*Supplied passage*:
The Neighbors is an American game show. It aired on ABC from December 29, 1975 to April 9, 1976. It included five female neighbors as contestants, who were asked gossip questions about each other.  Regis Philbin co-hosted the show with Jane Nelson, and Joe Seiter was the announcer.  It was produced by Bill Carruthers.

Gameplay
Two female neighbors competed for cash by answering questions about a panel of three of their neighbors. Philbin read a statement about one of the two contestants and the contestants must guess which contestant most of the panel felt that question applied to. Correct answers scored $25.

In round 2, the contestants must guess which panelist made a particular statement about that player. A correct selection scored $50 while the selected panelist earned $25 whether correct or not.

In round 3, a statement would be read about one of the two contestants, made as a unanimous opinion by all three panelists. The first player to buzz in and choose the correct neighbor earned money. Choosing the wrong neighbor won the opposing neighbor the money.  The first question scored $50, the second question was worth $100, $150 for the third, $200 for the fourth, and $300 for the fifth question. After the fifth question, the player with the most money won a bonus prize.

*Raw data*:

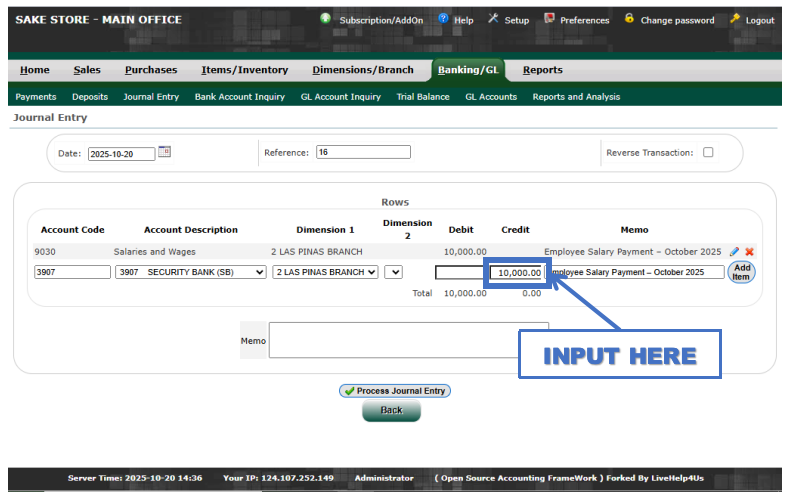The image size is (791, 499).
Task: Click the Add Item button
Action: 741,272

*Directions*:
#1 From the passage on The Neighbors, retype the text starting with "In round 2, the" and going on through "correct or not.".
#2 Render this sentence from the passage on The Neighbors in Spanish: "It aired on ABC from December 29, 1975 to April 9, 1976."

*Solution list*:
#1
In round 2, the contestants must guess which panelist made a particular statement about that player. A correct selection scored $50 while the selected panelist earned $25 whether correct or not.

#2 Se transmitió por ABC del 29 de diciembre de 1975 al 9 de abril de 1976.